Schedule recurring audits: use the Rank Mesh Orphan Page Finder monthly or quarterly to catch new orphans before they accumulate. It takes under a minute and keeps your internal link structure healthy.

Summary

Finding orphan pages requires comparing your full list of site URLs against the pages that actually receive internal links. The fastest method is the free Rank Mesh Orphan Page Finder — it automates the entire comparison in under a minute. For deeper audits, Screaming Frog, Google Search Console cross-referencing, and tools like Ahrefs or Semrush give you more detail.

Once you have the list, categorize each orphan as worth fixing, consolidating, or removing — then act on the highest-value pages first.

Ready to start? Run your free orphan page audit with the Rank Mesh Orphan Page Finder — no signup, no credit card, results in under 60 seconds.

Frequently asked questions

Can a page be in my sitemap but still be an orphan page?+

Yes. Your XML sitemap tells Google the page exists, but it doesn't pass any authority to it. A page listed in your sitemap with no internal links is still an orphan — it may get crawled, but it won't accumulate PageRank from the rest of your site. Both a sitemap listing and at least one internal link are needed for optimal performance.

What's the fastest free way to find orphan pages?+

The Rank Mesh Orphan Page Finder. Paste your domain and get a full list in under 60 seconds. It's purpose-built for exactly this task and requires no signup.
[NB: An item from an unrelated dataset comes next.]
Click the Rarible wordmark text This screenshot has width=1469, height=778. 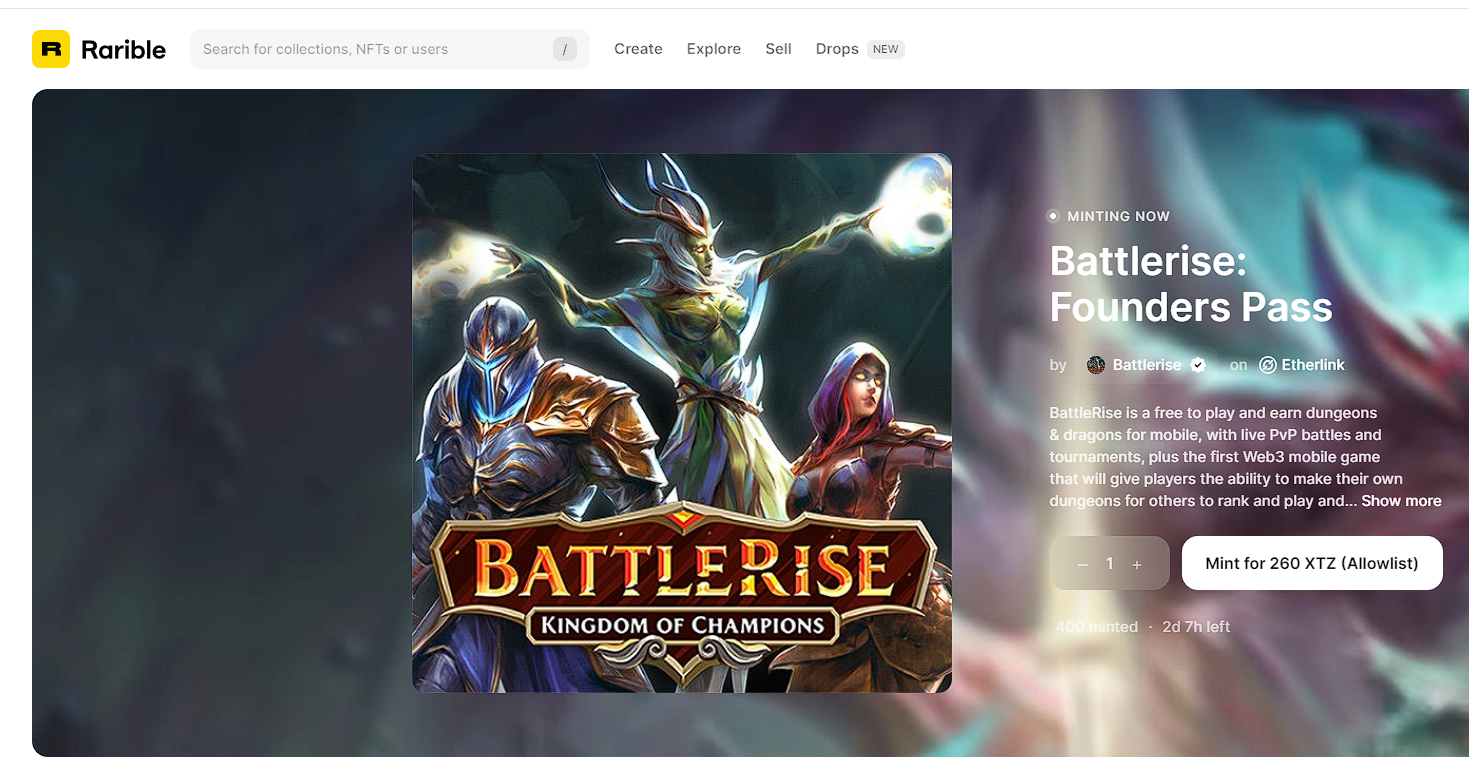(123, 49)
Do I need to find orphan pages if I have a small site (under 30 pages)?+

Yes, but the stakes are lower. Even on a 20-page site, an orphan page can represent a significant percentage of your content. More importantly, building the habit of internal linking from the start prevents the problem from scaling as your site grows.

My site has thousands of pages. Can I still use free tools?+

Rank Mesh handles up to 200 pages per scan on the free plan. For larger sites, Screaming Frog's paid version (around $259/year) or Semrush/Ahrefs are better suited. Rank Mesh's paid tiers (coming soon) will support up to 5,000 pages per scan.

How often should I check for orphan pages?+

Quarterly is the standard recommendation. After any major site change — a redesign, a migration, a category restructure — run an audit immediately. High-volume publishers (daily posts) should check monthly.

Does Google penalize sites for having orphan pages?+

There's no direct penalty. The harm is indirect: orphan pages can't rank well, they consume crawl budget without contributing, and a high orphan rate signals poor site architecture. Fixing them improves performance rather than 'undoing a penalty.'

What should I do with orphan pages that have backlinks from other sites?+

These are the most valuable orphans. A page with external backlinks has real authority — it just isn't being used. Add internal links from relevant pages immediately. The external authority will now flow through your site's structure rather than sitting isolated in one place.